- _TASK DIRECTIONS_:
Copy the material line for line without changes. Begin at its first line and stop after the line that contains "pos(842,48)", including that line.

Entries on where items appear
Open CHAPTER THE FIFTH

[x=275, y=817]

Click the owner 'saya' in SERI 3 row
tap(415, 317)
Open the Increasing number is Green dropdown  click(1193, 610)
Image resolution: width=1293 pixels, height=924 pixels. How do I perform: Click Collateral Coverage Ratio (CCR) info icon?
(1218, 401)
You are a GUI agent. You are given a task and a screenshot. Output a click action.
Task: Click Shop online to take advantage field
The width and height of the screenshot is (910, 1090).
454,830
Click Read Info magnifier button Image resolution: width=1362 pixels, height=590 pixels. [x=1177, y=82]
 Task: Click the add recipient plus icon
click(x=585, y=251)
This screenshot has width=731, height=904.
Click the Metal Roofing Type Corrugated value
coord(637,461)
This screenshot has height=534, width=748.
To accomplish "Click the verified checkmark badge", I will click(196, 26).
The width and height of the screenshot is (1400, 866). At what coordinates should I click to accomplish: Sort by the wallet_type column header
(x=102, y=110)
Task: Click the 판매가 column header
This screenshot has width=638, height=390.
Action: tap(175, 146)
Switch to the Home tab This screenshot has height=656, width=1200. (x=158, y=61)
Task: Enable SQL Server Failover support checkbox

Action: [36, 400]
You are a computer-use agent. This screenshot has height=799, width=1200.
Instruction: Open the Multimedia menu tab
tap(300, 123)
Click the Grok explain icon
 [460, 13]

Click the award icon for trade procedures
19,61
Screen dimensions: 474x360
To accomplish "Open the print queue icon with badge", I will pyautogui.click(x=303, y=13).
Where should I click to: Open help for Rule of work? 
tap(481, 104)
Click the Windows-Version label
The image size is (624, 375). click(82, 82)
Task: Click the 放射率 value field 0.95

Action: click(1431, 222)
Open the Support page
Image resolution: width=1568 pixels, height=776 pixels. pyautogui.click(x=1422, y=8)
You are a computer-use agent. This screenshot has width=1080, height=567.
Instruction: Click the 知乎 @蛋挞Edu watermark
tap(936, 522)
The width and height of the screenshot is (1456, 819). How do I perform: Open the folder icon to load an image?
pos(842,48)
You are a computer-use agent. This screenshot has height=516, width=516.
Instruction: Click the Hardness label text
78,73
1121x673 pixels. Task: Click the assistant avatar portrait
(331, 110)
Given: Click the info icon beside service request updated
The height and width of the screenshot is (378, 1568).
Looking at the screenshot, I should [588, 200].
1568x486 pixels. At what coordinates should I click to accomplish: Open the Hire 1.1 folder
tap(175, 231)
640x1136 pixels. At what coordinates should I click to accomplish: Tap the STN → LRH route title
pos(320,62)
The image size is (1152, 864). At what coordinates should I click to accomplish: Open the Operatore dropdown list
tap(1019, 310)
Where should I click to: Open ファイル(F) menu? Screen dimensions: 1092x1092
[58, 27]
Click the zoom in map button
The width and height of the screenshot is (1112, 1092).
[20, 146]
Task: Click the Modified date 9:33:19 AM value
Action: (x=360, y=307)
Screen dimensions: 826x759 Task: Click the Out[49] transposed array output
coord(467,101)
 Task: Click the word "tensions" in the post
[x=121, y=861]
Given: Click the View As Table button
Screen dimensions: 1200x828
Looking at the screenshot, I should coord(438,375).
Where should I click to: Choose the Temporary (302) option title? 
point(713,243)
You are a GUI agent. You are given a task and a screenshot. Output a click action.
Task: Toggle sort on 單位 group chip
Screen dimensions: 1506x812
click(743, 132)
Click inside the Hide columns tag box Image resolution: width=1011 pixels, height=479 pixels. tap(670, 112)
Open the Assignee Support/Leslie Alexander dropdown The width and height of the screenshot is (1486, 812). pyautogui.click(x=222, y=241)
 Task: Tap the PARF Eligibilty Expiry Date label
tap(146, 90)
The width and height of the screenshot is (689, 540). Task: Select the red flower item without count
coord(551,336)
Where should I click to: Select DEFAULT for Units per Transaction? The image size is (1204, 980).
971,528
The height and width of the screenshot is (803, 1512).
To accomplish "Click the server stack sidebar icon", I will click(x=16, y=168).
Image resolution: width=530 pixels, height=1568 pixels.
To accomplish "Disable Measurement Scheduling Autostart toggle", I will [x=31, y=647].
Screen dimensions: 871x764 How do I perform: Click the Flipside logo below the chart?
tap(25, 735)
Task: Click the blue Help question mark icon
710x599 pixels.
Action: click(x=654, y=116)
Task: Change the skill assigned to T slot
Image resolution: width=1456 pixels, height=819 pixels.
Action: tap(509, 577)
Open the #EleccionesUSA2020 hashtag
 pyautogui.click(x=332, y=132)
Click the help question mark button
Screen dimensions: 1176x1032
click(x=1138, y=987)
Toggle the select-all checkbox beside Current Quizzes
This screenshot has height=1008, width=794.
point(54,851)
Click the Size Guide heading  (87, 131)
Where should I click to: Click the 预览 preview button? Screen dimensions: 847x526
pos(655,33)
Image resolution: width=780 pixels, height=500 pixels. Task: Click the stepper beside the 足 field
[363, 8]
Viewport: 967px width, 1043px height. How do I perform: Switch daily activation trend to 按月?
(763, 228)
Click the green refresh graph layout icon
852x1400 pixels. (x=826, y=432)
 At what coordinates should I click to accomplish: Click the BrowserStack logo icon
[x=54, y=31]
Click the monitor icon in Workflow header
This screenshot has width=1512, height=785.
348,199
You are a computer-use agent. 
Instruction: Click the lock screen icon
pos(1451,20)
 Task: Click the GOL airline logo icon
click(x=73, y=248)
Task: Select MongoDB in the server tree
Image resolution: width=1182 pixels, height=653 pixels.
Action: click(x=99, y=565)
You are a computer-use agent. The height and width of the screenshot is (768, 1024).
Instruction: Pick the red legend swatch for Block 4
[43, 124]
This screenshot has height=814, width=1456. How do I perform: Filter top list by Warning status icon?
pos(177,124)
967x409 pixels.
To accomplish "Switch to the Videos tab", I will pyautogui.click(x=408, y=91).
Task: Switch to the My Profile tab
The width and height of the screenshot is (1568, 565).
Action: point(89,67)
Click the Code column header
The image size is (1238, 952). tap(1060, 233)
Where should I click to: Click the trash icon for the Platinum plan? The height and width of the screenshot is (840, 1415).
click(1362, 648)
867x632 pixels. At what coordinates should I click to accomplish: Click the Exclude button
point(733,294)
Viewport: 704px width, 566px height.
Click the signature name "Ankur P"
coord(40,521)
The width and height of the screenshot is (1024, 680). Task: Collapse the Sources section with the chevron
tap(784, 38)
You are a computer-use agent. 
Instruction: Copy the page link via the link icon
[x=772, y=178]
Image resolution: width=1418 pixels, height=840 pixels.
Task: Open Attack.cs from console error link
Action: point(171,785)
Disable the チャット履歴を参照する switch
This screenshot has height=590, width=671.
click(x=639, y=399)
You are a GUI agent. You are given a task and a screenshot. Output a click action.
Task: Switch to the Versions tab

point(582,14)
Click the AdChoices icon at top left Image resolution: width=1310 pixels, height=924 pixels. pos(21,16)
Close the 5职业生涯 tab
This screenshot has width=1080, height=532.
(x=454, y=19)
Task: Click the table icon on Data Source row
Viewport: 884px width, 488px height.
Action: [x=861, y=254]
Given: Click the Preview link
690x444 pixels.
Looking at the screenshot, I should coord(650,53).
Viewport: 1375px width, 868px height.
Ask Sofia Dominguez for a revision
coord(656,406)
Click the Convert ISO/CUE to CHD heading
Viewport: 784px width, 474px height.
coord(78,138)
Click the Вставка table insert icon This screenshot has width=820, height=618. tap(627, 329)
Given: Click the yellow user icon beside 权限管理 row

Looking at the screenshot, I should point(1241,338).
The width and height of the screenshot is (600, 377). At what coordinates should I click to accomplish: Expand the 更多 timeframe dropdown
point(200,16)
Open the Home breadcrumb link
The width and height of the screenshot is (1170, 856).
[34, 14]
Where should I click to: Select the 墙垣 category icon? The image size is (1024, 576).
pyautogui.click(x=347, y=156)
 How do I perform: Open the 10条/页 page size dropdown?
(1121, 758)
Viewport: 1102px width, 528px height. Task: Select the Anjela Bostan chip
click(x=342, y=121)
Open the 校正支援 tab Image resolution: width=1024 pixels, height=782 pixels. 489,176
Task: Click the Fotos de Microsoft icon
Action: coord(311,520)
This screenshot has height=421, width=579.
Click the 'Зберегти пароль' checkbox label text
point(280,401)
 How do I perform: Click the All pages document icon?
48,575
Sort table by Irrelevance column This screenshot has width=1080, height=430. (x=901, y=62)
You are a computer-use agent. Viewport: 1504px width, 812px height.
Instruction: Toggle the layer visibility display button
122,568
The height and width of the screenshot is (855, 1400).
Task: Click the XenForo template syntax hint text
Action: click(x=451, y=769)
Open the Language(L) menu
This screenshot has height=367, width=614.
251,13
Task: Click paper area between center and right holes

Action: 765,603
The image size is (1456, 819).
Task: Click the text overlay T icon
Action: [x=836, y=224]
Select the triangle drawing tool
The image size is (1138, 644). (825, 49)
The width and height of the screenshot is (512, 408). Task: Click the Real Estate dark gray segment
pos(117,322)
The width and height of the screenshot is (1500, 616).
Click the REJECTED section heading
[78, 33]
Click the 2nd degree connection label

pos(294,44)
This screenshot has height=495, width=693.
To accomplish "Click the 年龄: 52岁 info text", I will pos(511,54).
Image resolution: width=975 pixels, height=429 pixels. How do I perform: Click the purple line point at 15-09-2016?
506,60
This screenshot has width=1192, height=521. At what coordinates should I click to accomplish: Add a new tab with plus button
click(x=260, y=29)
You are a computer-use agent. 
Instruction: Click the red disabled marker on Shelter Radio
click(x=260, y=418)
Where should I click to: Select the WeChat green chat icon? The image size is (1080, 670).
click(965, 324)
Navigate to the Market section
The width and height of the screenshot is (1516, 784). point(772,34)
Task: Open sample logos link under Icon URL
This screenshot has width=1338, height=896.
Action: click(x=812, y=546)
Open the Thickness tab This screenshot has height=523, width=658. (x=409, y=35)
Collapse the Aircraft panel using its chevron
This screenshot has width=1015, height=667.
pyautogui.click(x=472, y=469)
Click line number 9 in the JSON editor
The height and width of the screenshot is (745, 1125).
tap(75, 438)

- _RESPONSE TO THIS EXERCISE_:
Open CHAPTER THE FIFTH

[x=275, y=817]

Click the owner 'saya' in SERI 3 row
tap(415, 317)
Open the Increasing number is Green dropdown  click(1193, 610)
Image resolution: width=1293 pixels, height=924 pixels. How do I perform: Click Collateral Coverage Ratio (CCR) info icon?
(1218, 401)
You are a GUI agent. You are given a task and a screenshot. Output a click action.
Task: Click Shop online to take advantage field
The width and height of the screenshot is (910, 1090).
454,830
Click Read Info magnifier button Image resolution: width=1362 pixels, height=590 pixels. [x=1177, y=82]
 Task: Click the add recipient plus icon
click(x=585, y=251)
This screenshot has width=731, height=904.
Click the Metal Roofing Type Corrugated value
coord(637,461)
This screenshot has height=534, width=748.
To accomplish "Click the verified checkmark badge", I will click(196, 26).
The width and height of the screenshot is (1400, 866). At what coordinates should I click to accomplish: Sort by the wallet_type column header
(x=102, y=110)
Task: Click the 판매가 column header
This screenshot has width=638, height=390.
Action: tap(175, 146)
Switch to the Home tab This screenshot has height=656, width=1200. (x=158, y=61)
Task: Enable SQL Server Failover support checkbox

Action: [36, 400]
You are a computer-use agent. This screenshot has height=799, width=1200.
Instruction: Open the Multimedia menu tab
tap(300, 123)
Click the Grok explain icon
 [460, 13]

Click the award icon for trade procedures
19,61
Screen dimensions: 474x360
To accomplish "Open the print queue icon with badge", I will pyautogui.click(x=303, y=13).
Where should I click to: Open help for Rule of work? 
tap(481, 104)
Click the Windows-Version label
The image size is (624, 375). click(82, 82)
Task: Click the 放射率 value field 0.95

Action: click(1431, 222)
Open the Support page
Image resolution: width=1568 pixels, height=776 pixels. pyautogui.click(x=1422, y=8)
You are a computer-use agent. This screenshot has width=1080, height=567.
Instruction: Click the 知乎 @蛋挞Edu watermark
tap(936, 522)
The width and height of the screenshot is (1456, 819). How do I perform: Open the folder icon to load an image?
pos(842,48)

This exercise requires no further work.